Un viejo proverbio chino decía: «el leve aleteo de las alas de una mariposa se puede sentir al otro lado del mundo». Actualmente nadie duda de cualquier acontecimiento tiene consecuencias que no podemos controlar. No sabemos ni siquiera los personajes que forman parte del acontecimiento en sí, puesto que aunque hay algunos presenciales, eso no quiere decir que estén atentos, y habrá alguno que no está presencialmente, pero que viva de forma contada el acontecimiento hipotético.
No, no podemos controlar lo que ocurre. Entre otras cosas porque eso sería como controlar la mente de otro. Y eso no lo podemos hacer. Nunca sabemos como la mente de otro va a interpretar algo. Así que por mucho que intentemos conocer y estudiar todas la variables, nunca podemos estar seguro de que cómo va a ir nuestro experimento.

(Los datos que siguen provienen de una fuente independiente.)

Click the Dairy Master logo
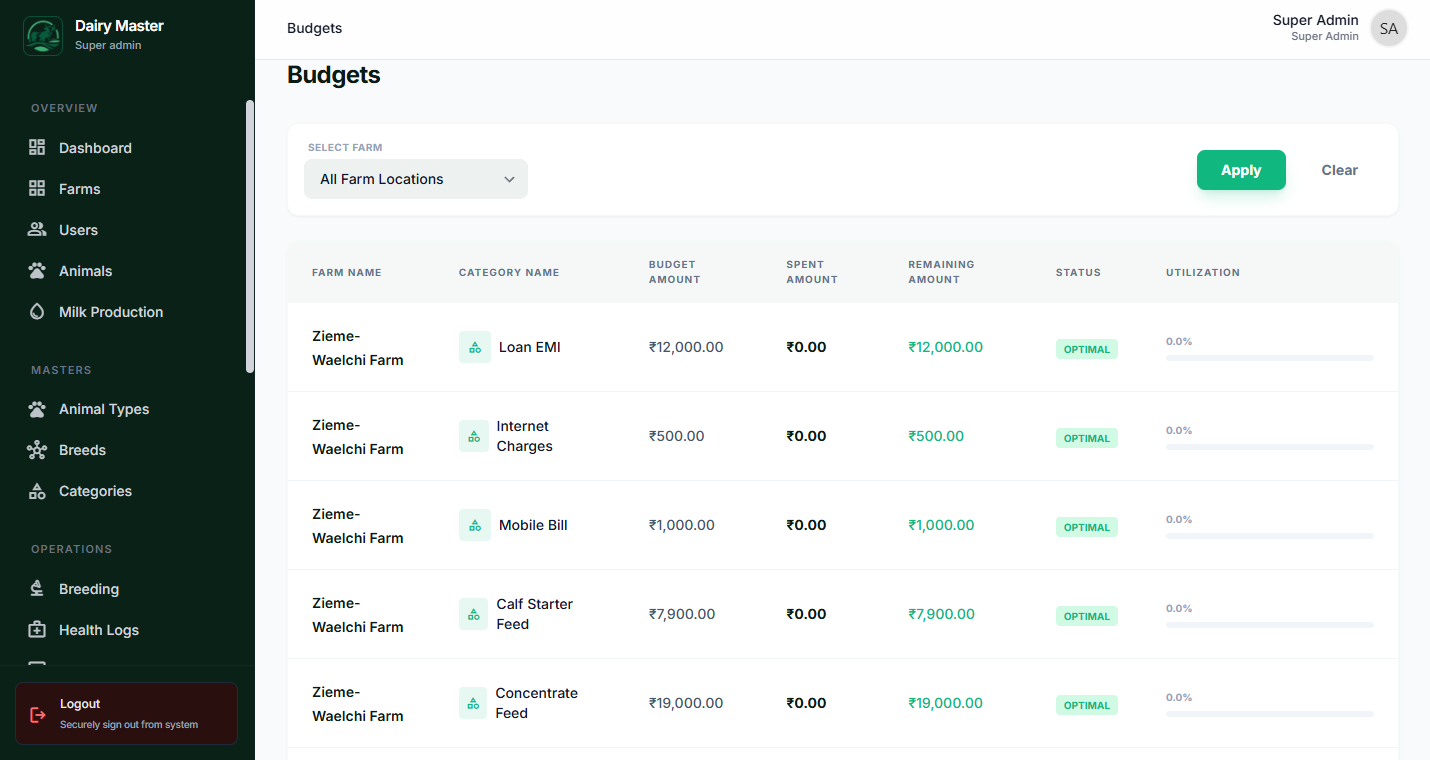Screen dimensions: 1430x760 tap(42, 34)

Y mucho menos, como va a continuar, porque a veces, creemos que todo ha ido bien, pero fuera de nuestro alcance ocurre algo que cambia todo el desarrollo del asunto. Malamente.

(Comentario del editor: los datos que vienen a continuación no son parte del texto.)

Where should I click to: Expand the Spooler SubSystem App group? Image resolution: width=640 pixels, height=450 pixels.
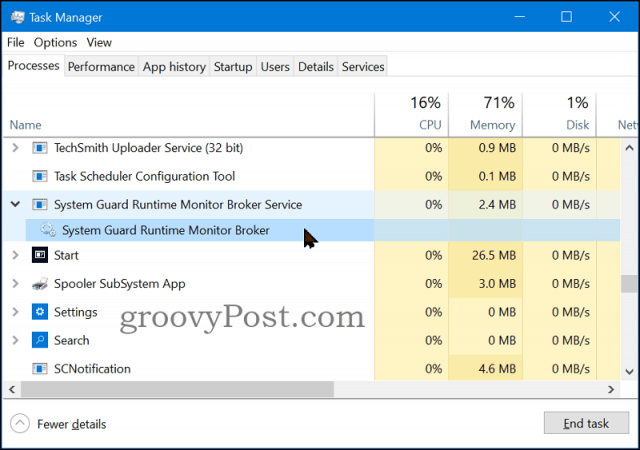pos(15,284)
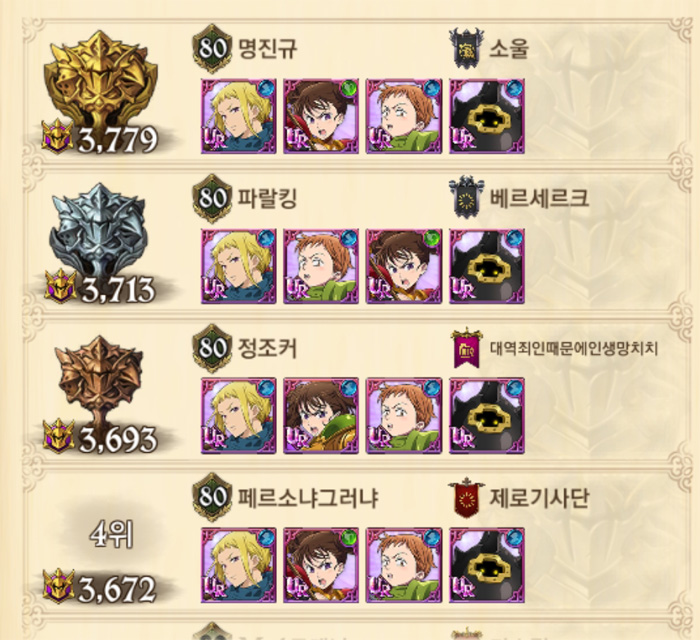Viewport: 700px width, 640px height.
Task: Open the 소울 guild banner icon
Action: [467, 48]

¿Qué hacer entonces? Pues actuar siempre desde el Amor, nunca desde el miedo, y dejar en manos de la vida que ella misma se desarrolle a su antojo, con confianza en ella, en la vida. Intentando no esperar un resultado concreto puesto que no sabemos realmente cuál es el mejor resultado, soltándolo, que sea la vida quién lo decida.

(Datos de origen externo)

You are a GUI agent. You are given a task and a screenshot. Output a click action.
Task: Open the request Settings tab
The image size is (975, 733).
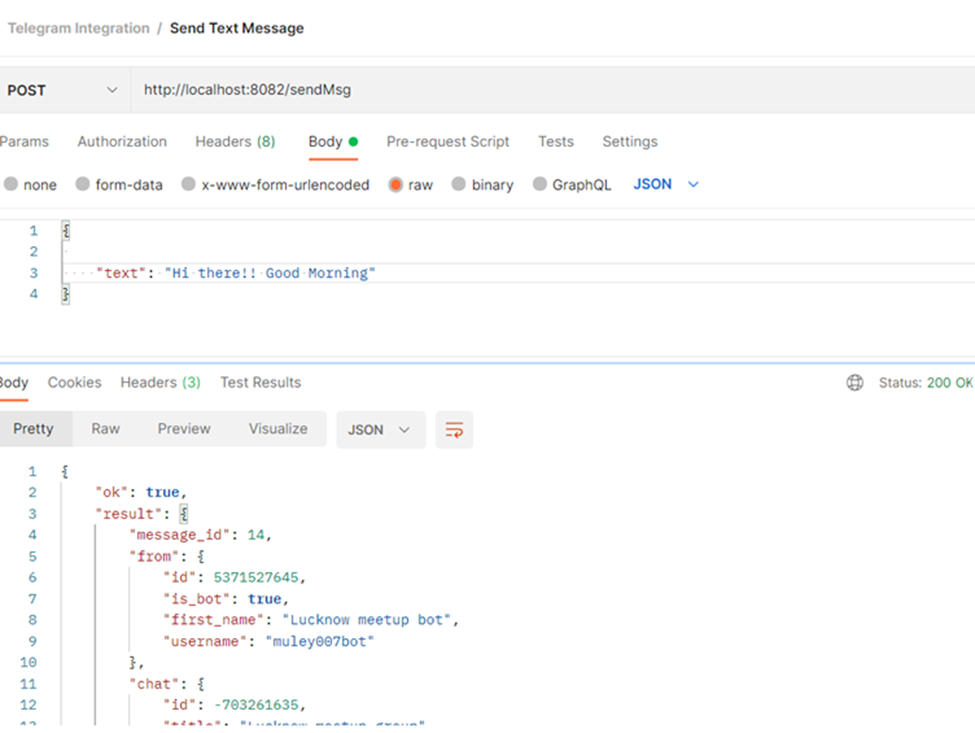(x=630, y=142)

Esto es muy aplicable a lo que estamos viviendo con nuestro ya familiar Covid-19. No es controlable. No sabemos qué hacer. No sabemos cómo actuar. Pues permitidme un consejo:
Actúa desde al Amor. El Amor que hace que te pongas la mascarilla cuando, aún creyendo que estás sano, puedes contagiar a alguien que pasa cerca. El Amor que hace que no te quieras contagiar para no contagiar a los tuyos, sobre todo a tus mayores. El amor que hace que si estás contagiado, te quedes en casa para no contagiar a nadie más. El Amor que te hace mirar a todos con cariño, sin tachar al contagiado, sin tachar al que no actúa como nosotros, acogiendo a todos por igual.
Y nunca actúes desde el miedo. El miedo que te hace mirar mal a alguien que no lleva la mascarilla (porque no sabes su realidad). El miedo que te hace discutir, separarte del otro, entrar en enfados porque las cosas no se hacen bien (después de todo, esto no se puede controlar). El miedo que hace que te bajen las defensas del sistema inmunológico (algo demostrado médicamente) y que así te ataque más virulentamente nuestro Covid-19.
Siempre desde el Amor, nunca desde el miedo.